Oh, haste and hurry.

* “Amo”: the tenant of a piece of land of a finca, the traditional Mallorcan estate,
who also takes care of the whole finca.

These days our home suffers an invasion of ants. This often happens in summer, but now there are more than ever. They sneak in through any crack and you see them marching in procession through the cupboards, the pantry, the keyboard of the computer… Among the several traditional activities in the fields of Mallorca one was plugging the entrance of ants’ nests. And each activity, especially those in summer had a song or tonada (tilling, harrowing, bean planting, harvesting – with different rhythms and melodies depending on the type of the sickle – threshing, drawing water from the well, picking figs, harvesting almonds, pruning, oil pressing, rice planting…). This one for plugging the ants’ nests is sung by Madò Buades (1911-2007), a woman from Sa Pobla who was a living archive of traditional songs. Sa Pobla is a town where the agricultural work songs are particularly numerous and lively. These songs often contain a deep grievance, a rush of love or some spicy secondary meaning.

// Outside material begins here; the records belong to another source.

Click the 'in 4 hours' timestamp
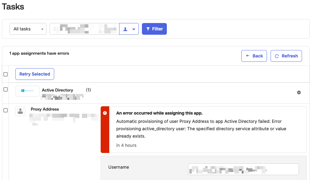[x=126, y=145]
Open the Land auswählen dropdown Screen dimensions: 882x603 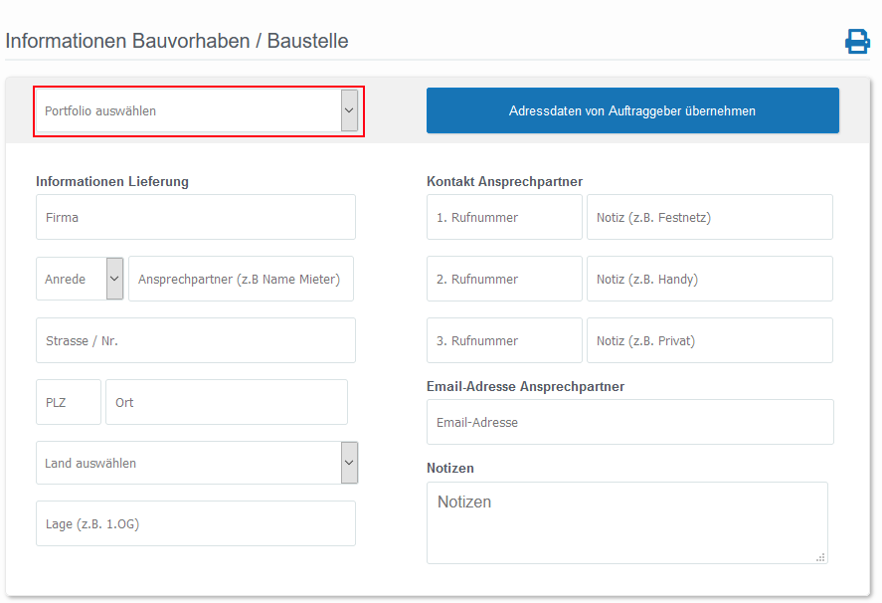point(198,463)
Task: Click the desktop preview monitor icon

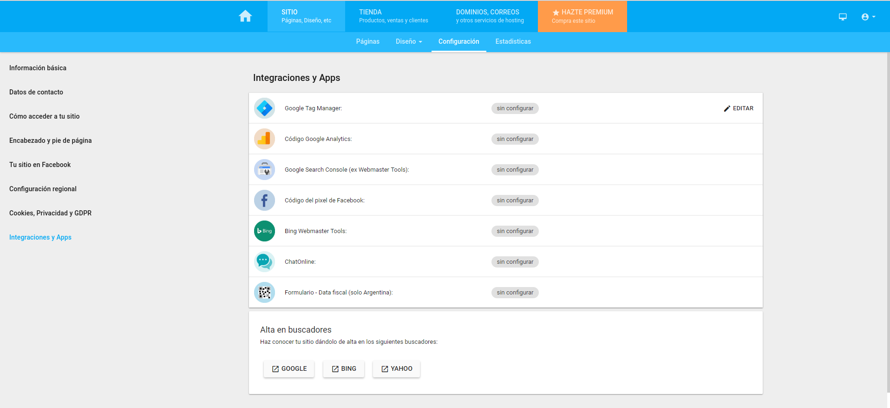Action: pyautogui.click(x=843, y=17)
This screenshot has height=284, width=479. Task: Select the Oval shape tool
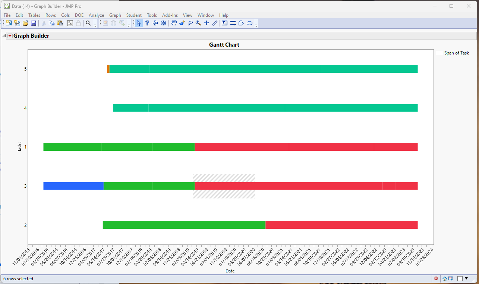250,23

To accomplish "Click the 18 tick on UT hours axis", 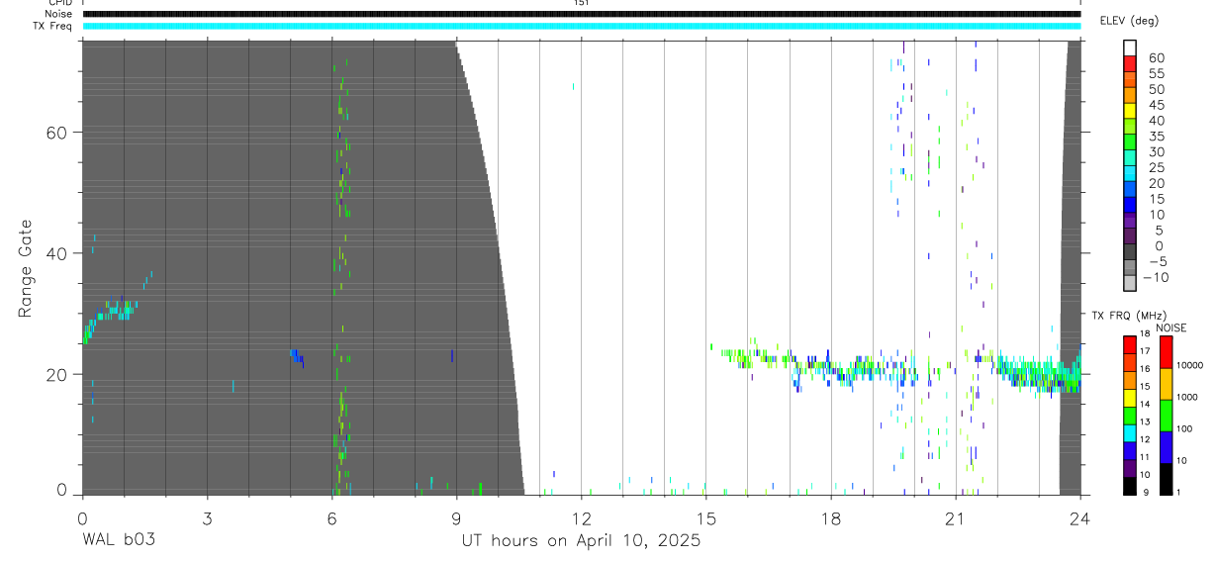I will [x=831, y=515].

Madò Buades’ way of singing, similarly to a good flamenco, always enthralls you with its extraordinary sensitivity, rich musicality and imagination. Musicologist Rafel Moll i Serra writes of her that she was famous for creating her own versions of each song with a remarkable talent without losing the special character of each style:
She varies infinitely the details of her performance, with profuse and freely applied ornamentation, which is one of her most valuable and most spontaneous musical contribution, the result of her personal taste and of her desire to embellish the songs to a smaller or greater degree. She also has innate abilities to perform forcefully, clearly and with precision the most complicated ornamental formulas, deployed in long groups and melismas, appoggiature and mordenti, developed up- or downwards in a melodic line that often ends with a slight vibrato.

With her extensive in situ knowledge of many work songs of the fields of Sa Pobla, and having an almost prodigious memory, she is scrupulous with the “points” – as she calls them –, that is, with the rhythm of each tune whose syllabic structure without a regular tempo is necessarily linked to the corresponding work in the field. Her voice, revealing the various states of the soul, represents the legacy of a culture handed down from generation to generation, neatly expressing the music and art of an entire town.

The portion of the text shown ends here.